Best of 2016: Inside (PS4/XO/PC)
Inside is the video game that Kafka would have made if he’d known how to code and had a propensity for hallucinogens. Each room a puzzle, each puzzle bleeding into the next to tell a story that’s bleak and compelling and utterly unhinged in its finale. Truly unique and just wonderful.
The Movies of 2016 (Matt’s list is going to be much, much longer)
Ryan Reynolds finally gets to play the character that’s a compilation of his whole career. Should have been an unfunny disaster. Instead, it’s a light, ridiculous, violent delight.
10 Cloverfield Lane
Look, you put Mary Elizabeth Winstead in something and I’ll watch it. You put her in a bottle-movie horror, with John Goodman, and I’m there day one. And I wasn’t disappointed – just when you think you know where it’s going, it goes somewhere else altogether, and I really hope it’s the start of a series with Winstead going full Sigourney.

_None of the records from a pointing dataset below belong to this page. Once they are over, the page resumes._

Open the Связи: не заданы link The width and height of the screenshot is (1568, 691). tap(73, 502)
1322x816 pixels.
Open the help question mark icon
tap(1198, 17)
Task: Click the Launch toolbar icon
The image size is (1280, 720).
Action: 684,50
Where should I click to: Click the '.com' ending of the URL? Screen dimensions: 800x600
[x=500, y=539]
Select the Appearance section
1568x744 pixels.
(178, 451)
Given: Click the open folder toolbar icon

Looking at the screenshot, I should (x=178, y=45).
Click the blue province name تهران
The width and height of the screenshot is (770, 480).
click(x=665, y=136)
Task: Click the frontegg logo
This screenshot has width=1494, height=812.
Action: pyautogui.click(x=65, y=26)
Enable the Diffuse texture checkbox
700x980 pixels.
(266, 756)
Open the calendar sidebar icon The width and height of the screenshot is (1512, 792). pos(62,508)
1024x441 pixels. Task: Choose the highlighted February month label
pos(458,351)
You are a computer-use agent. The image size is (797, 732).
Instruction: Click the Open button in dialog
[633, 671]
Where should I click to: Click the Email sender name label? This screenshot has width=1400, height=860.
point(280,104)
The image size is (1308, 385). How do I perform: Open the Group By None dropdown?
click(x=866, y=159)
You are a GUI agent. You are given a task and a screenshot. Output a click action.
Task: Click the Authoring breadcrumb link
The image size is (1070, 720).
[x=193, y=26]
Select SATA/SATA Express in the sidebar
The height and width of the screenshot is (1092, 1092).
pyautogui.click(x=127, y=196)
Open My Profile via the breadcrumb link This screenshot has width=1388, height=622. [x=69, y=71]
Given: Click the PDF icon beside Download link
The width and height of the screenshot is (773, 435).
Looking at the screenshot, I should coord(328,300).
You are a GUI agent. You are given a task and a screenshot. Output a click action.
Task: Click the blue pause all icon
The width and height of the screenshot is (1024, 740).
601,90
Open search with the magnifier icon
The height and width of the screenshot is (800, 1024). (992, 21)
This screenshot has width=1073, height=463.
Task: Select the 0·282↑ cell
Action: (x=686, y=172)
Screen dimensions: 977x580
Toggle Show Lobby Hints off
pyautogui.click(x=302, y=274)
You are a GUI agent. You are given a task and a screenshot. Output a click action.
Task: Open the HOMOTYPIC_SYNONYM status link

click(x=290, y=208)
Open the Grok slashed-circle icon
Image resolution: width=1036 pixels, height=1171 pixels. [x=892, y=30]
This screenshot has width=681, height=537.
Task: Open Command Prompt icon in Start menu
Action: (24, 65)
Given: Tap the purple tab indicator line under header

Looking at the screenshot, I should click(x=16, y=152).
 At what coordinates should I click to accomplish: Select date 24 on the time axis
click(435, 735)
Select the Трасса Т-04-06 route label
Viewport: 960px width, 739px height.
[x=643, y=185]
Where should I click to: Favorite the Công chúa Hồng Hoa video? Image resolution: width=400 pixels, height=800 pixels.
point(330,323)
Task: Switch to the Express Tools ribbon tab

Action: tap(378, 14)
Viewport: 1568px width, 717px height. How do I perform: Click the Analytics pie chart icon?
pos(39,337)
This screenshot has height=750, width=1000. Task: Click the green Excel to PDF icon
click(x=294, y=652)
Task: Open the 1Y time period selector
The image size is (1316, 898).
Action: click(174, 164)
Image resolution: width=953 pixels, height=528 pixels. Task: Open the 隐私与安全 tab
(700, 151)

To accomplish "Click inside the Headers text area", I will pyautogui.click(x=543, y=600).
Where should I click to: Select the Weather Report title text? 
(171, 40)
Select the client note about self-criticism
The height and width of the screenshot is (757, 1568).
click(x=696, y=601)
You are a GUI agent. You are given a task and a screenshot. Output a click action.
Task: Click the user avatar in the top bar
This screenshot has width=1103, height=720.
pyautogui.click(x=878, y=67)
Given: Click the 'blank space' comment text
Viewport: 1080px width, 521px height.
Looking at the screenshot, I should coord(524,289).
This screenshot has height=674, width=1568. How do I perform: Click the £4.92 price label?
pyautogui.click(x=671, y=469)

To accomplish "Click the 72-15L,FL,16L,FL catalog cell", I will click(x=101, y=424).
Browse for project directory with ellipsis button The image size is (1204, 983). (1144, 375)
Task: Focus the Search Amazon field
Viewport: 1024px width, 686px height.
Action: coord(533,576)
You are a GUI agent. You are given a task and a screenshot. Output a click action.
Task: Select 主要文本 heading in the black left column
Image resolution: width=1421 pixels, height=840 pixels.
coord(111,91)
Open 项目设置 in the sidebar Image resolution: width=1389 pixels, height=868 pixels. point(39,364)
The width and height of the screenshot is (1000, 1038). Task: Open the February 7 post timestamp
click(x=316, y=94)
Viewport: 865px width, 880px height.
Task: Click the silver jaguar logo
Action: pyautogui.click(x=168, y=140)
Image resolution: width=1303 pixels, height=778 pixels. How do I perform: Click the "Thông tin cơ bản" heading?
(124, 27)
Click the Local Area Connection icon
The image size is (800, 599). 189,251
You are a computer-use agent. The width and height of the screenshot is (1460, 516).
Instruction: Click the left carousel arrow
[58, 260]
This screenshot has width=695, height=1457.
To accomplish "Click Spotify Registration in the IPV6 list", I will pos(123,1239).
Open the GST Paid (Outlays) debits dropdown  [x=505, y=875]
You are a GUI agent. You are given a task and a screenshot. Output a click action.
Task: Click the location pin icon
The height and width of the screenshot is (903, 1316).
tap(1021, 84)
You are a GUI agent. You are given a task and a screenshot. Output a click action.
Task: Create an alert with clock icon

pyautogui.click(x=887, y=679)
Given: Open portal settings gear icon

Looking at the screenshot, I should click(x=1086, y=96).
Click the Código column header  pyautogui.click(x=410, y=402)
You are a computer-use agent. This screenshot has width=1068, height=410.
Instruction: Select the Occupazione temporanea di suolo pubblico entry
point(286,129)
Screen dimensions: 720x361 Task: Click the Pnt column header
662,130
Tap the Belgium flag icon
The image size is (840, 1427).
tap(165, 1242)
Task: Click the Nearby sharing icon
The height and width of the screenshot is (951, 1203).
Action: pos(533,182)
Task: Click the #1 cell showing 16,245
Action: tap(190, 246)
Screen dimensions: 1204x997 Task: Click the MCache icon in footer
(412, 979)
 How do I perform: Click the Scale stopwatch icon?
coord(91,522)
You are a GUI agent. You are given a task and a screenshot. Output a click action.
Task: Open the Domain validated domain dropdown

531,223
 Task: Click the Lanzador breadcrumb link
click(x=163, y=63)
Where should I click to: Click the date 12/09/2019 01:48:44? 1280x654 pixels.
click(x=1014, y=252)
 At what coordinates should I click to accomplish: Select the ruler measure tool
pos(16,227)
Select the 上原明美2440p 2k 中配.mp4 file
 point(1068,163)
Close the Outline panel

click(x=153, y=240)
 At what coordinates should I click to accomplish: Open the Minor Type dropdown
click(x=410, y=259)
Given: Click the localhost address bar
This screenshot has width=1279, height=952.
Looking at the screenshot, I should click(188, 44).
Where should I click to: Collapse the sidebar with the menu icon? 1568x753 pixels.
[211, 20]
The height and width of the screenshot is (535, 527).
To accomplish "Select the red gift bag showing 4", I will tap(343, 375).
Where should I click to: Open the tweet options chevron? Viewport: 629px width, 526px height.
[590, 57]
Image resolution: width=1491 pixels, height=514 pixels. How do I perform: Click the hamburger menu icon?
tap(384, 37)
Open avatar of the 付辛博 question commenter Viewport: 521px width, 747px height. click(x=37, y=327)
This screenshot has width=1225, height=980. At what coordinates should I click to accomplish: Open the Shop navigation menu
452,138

Captain America: Civil War
It’s not as good a story as Winter Soldier, falling into the Marvel trap of being a set of scenarios in which to throw around the ensemble, but it’s still a joy to watch. Great action scenes, and a new Spider-Man that makes me think we might actually get another good standalone Spidey film.
It’s great. Takes the core of Ghostbusters and runs in its own direction. I love the original, and yet it’s possible to love this too. Who knew.
Star Trek Beyond
Just for the moment where the alien threat is wiped out with The Beastie Boys. A fantastic finale in an enjoyable film that finally seems able to get Kirk right.
La La Land
I’m still not sure I should have watched this – a deeply affecting and tender, bittersweet tale of love and dreams and life and music. Turns out they do make them like they used to. An instant classic, and so close to being my film of the year.
Best of 2016: Rogue One
I’m not blind to its faults – the greatest of which is the totally wasted Vader reveal – but it’s pure Star Wars heaven. It’s made for me, specifically for me, and I adore its message of tenacity and hope. A gritty, morally-ambiguous war story that adds a wonderful dimension to my all-time favourite movie.